### Supplied records
--------------------------------

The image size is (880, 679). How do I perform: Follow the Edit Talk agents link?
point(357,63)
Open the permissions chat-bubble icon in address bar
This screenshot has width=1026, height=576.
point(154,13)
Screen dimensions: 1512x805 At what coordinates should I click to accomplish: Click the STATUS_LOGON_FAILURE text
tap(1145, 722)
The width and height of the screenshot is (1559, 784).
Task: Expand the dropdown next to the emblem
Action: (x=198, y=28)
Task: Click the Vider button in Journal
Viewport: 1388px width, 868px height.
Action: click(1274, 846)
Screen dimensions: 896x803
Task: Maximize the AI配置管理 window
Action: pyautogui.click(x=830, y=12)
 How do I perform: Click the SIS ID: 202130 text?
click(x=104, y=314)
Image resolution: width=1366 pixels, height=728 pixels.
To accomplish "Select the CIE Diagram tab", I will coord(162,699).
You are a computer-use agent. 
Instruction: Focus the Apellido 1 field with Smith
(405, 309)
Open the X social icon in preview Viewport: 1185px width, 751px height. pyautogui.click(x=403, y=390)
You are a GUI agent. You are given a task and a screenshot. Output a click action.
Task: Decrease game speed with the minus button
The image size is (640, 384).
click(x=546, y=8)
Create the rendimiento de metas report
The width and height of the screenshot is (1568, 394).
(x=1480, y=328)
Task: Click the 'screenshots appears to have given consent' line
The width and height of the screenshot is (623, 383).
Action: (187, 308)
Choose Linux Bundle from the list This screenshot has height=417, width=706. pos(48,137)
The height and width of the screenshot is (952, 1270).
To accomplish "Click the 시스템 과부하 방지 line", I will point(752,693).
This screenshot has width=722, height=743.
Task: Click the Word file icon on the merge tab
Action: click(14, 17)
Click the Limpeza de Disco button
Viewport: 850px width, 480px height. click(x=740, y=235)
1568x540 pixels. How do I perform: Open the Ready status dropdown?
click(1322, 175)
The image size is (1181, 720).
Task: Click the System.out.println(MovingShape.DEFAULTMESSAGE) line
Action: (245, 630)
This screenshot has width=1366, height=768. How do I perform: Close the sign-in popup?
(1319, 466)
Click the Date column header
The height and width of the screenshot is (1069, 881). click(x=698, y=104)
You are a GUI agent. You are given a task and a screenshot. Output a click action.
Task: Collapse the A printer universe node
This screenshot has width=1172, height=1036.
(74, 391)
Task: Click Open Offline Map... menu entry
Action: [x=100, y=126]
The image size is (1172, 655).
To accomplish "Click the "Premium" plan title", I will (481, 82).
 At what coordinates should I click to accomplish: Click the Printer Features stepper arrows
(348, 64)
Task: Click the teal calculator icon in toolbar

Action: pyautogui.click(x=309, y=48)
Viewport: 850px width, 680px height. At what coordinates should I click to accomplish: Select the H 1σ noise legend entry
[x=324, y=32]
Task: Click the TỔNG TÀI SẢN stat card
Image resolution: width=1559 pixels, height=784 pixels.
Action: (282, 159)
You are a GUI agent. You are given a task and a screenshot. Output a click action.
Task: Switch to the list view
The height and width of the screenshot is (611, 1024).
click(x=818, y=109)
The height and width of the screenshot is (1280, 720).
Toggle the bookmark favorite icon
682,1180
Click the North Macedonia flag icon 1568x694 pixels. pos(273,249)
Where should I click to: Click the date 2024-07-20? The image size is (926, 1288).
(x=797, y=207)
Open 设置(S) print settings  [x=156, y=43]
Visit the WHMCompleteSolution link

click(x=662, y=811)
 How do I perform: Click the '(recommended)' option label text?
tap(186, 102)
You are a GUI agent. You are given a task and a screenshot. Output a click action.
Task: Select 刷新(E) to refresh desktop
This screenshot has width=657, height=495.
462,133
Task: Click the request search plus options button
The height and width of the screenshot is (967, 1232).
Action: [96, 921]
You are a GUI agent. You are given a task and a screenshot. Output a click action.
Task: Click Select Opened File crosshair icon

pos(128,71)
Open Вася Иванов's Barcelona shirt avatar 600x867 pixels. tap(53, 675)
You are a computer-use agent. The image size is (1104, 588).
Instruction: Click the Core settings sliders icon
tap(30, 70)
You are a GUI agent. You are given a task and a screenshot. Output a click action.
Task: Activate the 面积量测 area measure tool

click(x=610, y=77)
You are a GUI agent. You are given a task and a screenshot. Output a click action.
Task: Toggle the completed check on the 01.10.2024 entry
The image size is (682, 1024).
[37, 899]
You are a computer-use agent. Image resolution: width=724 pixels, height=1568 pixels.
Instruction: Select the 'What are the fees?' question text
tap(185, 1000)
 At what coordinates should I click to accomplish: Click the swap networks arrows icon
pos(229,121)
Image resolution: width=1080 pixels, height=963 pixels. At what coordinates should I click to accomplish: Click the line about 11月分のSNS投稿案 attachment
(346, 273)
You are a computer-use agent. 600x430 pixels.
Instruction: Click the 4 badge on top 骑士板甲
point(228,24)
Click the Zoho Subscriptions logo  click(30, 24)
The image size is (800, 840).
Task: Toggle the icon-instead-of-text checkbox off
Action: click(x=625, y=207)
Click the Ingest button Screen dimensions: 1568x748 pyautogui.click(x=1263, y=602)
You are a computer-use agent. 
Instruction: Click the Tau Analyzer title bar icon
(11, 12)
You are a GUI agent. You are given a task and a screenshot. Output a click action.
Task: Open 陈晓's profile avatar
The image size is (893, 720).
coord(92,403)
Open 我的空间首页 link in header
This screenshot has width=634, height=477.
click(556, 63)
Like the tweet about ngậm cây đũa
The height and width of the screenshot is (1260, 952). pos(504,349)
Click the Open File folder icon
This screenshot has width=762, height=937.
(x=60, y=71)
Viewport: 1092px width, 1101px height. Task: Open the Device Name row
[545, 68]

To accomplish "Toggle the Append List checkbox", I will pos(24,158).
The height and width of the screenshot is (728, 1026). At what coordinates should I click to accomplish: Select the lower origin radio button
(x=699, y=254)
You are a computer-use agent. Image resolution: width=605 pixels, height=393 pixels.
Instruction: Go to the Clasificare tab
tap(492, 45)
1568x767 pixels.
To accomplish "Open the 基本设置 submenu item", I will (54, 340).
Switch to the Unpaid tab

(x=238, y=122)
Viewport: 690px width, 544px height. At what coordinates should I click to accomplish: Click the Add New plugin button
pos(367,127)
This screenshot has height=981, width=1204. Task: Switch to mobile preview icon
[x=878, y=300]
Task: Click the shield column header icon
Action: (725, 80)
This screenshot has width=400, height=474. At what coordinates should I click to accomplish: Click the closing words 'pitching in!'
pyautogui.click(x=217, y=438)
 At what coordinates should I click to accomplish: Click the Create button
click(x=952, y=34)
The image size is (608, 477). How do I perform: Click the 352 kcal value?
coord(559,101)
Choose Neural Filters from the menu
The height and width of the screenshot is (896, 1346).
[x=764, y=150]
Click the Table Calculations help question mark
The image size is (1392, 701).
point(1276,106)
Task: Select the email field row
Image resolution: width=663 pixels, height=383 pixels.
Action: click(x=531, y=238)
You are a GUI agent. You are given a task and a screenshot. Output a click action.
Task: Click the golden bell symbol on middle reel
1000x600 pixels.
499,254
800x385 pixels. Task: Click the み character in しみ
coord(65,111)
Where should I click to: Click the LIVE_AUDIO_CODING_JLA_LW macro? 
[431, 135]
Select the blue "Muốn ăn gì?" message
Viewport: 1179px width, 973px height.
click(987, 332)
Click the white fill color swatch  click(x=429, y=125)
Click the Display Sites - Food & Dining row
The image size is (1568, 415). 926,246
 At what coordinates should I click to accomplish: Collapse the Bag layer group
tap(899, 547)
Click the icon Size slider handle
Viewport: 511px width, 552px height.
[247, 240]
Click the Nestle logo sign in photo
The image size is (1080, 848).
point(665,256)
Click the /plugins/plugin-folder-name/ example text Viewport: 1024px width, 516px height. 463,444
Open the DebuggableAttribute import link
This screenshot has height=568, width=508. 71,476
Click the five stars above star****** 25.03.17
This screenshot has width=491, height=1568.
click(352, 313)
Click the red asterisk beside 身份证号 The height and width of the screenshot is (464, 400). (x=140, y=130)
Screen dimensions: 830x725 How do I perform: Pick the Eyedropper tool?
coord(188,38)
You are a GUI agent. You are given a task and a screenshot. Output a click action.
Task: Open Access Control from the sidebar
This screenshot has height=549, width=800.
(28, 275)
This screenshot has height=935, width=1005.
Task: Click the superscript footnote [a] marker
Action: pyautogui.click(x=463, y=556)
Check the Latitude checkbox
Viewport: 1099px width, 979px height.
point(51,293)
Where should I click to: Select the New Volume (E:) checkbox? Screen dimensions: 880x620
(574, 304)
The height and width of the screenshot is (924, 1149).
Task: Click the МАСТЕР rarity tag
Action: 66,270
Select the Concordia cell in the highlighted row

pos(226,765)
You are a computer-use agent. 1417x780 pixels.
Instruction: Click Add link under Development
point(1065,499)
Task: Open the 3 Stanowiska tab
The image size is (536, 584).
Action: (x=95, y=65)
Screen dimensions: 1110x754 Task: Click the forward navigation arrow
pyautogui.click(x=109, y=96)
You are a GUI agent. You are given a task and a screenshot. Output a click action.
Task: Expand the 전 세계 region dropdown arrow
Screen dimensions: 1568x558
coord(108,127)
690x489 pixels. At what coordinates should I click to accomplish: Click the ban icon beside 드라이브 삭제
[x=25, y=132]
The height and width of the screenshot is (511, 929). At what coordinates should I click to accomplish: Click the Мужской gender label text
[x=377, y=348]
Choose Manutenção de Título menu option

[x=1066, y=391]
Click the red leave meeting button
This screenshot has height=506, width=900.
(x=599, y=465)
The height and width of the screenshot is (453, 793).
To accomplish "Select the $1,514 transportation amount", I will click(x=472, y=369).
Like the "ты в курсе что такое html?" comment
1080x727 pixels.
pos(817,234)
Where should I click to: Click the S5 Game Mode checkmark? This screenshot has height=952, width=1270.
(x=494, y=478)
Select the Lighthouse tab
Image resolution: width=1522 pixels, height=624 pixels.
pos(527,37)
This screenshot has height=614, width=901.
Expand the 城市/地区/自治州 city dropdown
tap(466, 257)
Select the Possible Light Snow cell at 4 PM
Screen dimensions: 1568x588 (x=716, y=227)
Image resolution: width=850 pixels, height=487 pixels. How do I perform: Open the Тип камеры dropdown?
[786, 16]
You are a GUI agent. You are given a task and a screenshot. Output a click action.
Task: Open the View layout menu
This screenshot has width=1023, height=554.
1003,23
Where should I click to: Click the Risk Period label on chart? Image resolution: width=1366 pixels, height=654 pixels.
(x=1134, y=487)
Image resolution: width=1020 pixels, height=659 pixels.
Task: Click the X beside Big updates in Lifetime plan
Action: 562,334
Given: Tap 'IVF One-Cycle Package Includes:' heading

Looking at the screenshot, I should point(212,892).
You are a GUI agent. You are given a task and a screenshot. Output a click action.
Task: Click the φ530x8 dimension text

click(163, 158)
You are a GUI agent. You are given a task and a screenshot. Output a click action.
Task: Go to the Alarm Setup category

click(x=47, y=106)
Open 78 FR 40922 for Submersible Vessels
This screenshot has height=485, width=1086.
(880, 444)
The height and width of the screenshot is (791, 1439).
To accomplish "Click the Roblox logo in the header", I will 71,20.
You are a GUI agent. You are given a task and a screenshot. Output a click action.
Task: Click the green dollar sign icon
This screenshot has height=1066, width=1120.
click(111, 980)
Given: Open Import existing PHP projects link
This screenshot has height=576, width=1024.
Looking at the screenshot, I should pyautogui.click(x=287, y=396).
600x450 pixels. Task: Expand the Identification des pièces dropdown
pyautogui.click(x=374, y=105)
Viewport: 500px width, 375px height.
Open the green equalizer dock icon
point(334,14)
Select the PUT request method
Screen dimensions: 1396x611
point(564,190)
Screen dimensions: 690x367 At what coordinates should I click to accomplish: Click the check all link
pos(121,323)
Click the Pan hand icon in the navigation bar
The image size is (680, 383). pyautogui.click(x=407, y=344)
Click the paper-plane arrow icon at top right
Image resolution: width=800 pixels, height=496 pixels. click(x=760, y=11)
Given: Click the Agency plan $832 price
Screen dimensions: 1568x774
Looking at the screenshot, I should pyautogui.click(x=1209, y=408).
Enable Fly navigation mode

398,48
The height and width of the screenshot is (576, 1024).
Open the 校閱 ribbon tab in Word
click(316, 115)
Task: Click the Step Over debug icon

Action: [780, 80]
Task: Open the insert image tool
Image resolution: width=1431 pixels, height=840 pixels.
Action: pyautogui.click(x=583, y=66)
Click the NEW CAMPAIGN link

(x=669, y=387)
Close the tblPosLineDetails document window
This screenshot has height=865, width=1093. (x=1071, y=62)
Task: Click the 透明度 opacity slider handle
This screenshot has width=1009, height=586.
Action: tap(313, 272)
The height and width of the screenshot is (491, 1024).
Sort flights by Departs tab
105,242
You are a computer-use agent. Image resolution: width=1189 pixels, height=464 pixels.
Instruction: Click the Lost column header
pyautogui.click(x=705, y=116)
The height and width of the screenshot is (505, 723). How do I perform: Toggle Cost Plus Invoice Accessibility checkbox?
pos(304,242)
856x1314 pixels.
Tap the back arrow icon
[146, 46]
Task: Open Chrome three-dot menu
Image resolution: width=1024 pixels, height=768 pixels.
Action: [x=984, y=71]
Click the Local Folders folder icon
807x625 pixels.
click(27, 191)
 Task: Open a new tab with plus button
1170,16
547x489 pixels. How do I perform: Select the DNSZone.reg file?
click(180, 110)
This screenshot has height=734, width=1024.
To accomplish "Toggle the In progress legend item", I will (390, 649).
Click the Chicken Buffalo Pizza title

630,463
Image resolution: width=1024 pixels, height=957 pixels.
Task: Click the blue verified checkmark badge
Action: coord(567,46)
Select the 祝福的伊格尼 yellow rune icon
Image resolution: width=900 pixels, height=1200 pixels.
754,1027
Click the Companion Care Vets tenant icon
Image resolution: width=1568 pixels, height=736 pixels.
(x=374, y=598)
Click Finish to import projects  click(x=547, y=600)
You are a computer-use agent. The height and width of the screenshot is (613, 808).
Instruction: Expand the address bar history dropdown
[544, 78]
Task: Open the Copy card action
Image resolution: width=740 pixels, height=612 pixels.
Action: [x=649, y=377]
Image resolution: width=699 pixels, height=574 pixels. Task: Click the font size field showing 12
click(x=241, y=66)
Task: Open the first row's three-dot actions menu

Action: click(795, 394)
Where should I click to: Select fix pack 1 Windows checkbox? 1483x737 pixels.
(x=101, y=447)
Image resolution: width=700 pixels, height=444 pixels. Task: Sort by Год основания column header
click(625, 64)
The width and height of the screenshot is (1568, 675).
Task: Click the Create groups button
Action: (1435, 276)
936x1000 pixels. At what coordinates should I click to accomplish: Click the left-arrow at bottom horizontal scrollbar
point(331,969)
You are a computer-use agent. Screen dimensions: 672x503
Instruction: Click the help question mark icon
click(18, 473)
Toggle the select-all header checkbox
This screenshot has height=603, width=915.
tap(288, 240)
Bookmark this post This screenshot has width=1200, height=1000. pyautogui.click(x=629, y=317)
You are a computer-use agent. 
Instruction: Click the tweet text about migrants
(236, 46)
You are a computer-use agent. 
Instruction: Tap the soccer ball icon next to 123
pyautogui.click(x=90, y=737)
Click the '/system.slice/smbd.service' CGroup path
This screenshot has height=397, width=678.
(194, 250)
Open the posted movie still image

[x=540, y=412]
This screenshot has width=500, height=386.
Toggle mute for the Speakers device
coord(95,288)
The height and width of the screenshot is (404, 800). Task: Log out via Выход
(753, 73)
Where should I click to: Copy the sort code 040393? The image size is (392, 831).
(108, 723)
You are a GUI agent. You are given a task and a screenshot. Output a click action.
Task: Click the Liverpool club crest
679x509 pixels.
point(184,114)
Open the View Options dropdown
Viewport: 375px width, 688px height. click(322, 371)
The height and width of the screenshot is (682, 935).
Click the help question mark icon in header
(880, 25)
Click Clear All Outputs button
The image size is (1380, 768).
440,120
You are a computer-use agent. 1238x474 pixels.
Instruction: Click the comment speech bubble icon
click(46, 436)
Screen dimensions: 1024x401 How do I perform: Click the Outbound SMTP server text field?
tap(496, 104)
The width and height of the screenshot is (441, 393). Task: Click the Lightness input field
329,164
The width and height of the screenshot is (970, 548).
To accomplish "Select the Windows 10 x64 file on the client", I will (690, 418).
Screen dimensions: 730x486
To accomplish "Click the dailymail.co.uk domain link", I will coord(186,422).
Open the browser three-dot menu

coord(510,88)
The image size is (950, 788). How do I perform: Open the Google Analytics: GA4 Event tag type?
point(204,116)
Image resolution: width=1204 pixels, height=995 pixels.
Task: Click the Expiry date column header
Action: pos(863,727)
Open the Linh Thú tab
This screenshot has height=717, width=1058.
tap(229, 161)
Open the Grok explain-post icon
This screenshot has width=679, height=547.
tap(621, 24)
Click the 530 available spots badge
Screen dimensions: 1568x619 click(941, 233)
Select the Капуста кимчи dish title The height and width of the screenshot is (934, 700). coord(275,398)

--------------------------------

Please transcribe the data exactly from its first line. End with the line that contains "Open the X social".

The image size is (880, 679). How do I perform: Follow the Edit Talk agents link?
point(357,63)
Open the permissions chat-bubble icon in address bar
This screenshot has width=1026, height=576.
point(154,13)
Screen dimensions: 1512x805 At what coordinates should I click to accomplish: Click the STATUS_LOGON_FAILURE text
tap(1145, 722)
The width and height of the screenshot is (1559, 784).
Task: Expand the dropdown next to the emblem
Action: (x=198, y=28)
Task: Click the Vider button in Journal
Viewport: 1388px width, 868px height.
Action: click(1274, 846)
Screen dimensions: 896x803
Task: Maximize the AI配置管理 window
Action: pyautogui.click(x=830, y=12)
 How do I perform: Click the SIS ID: 202130 text?
click(x=104, y=314)
Image resolution: width=1366 pixels, height=728 pixels.
To accomplish "Select the CIE Diagram tab", I will coord(162,699).
You are a computer-use agent. 
Instruction: Focus the Apellido 1 field with Smith
(405, 309)
Open the X social icon in preview Viewport: 1185px width, 751px height. pyautogui.click(x=403, y=390)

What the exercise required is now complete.